--- Begin ---

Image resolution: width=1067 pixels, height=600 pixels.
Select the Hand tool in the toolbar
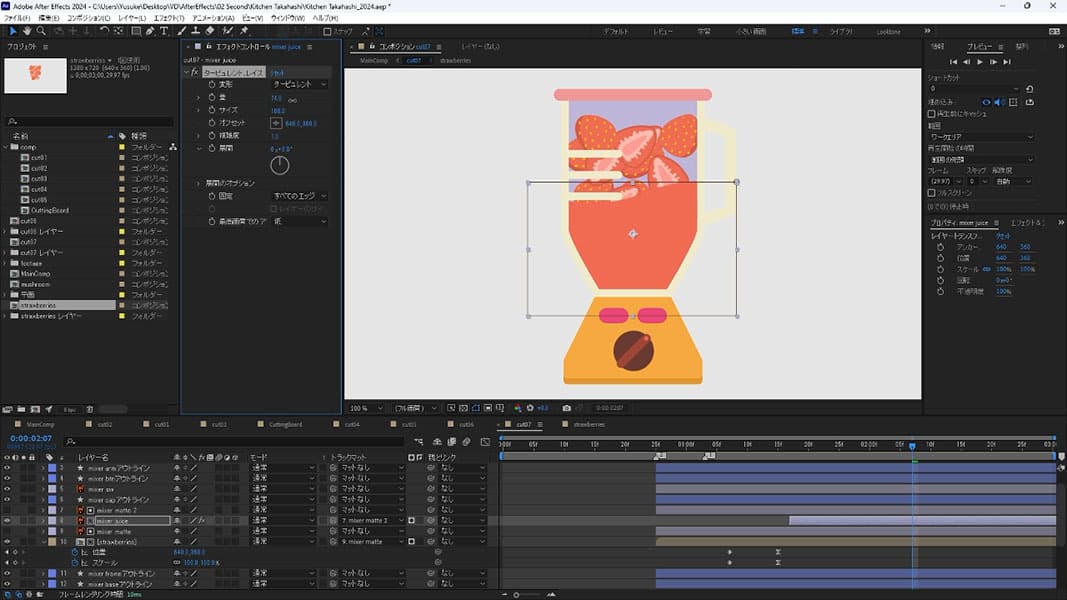click(27, 31)
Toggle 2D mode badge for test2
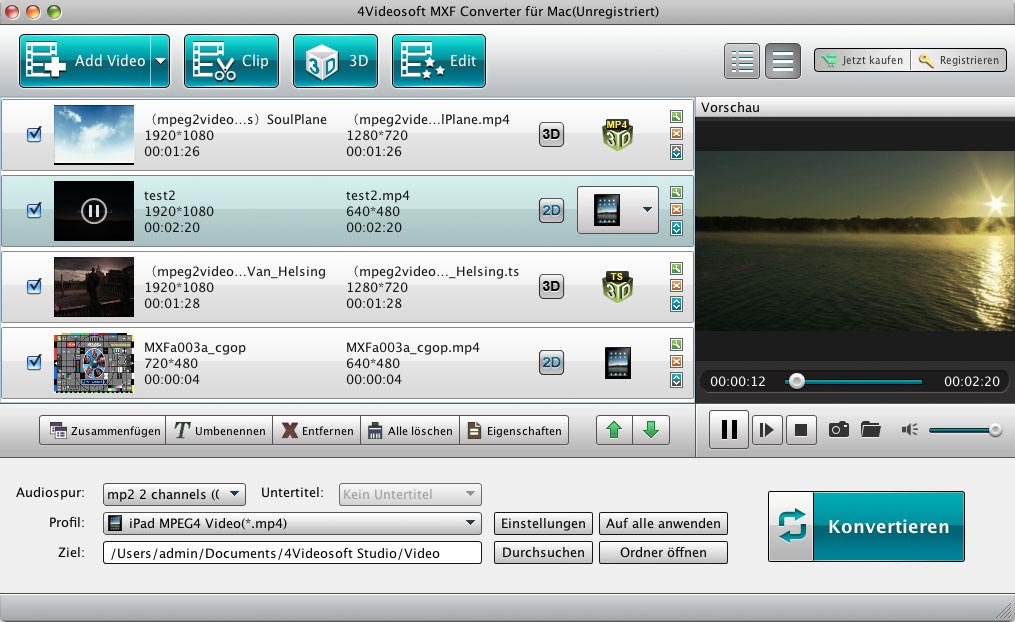This screenshot has height=622, width=1015. pyautogui.click(x=551, y=210)
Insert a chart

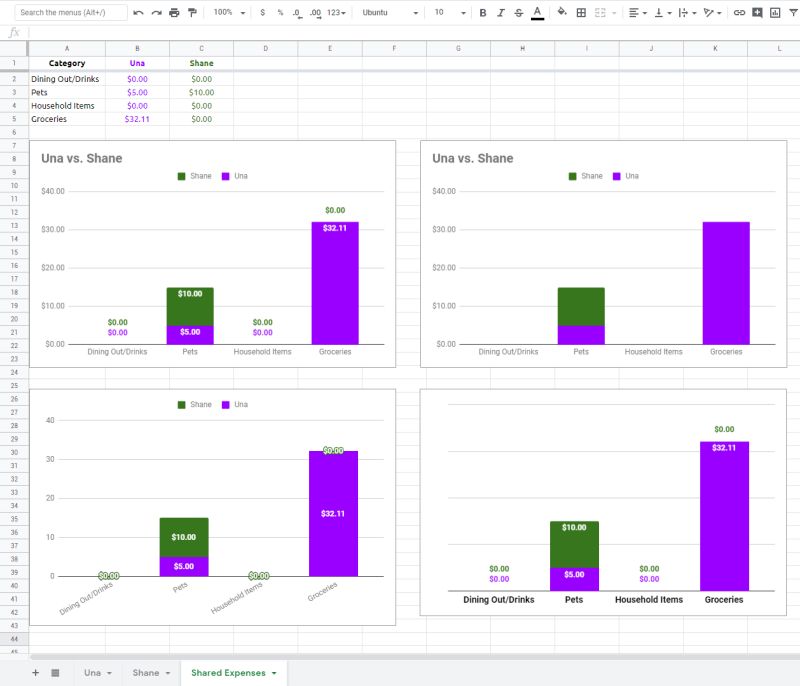tap(776, 12)
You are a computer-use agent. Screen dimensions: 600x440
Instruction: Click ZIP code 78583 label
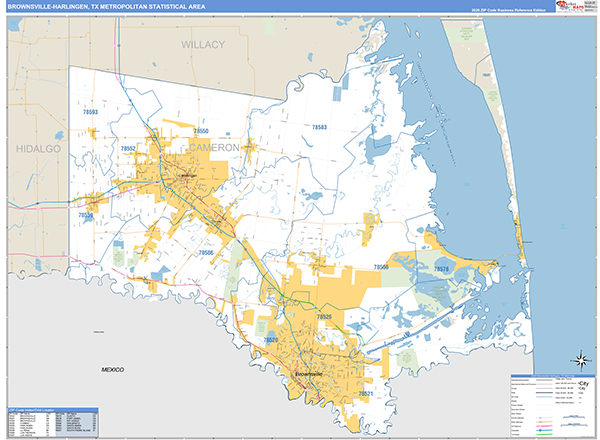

--- End ---

- _Task directions_:
Copy every one of the rows above verbatim, omitting the pictures.

- _Exercise output_:
Image resolution: width=1067 pixels, height=600 pixels.
Select the Hand tool in the toolbar
click(27, 31)
Toggle 2D mode badge for test2
This screenshot has height=622, width=1015. pyautogui.click(x=551, y=210)
Insert a chart

tap(776, 12)
You are a computer-use agent. Screen dimensions: 600x440
Instruction: Click ZIP code 78583 label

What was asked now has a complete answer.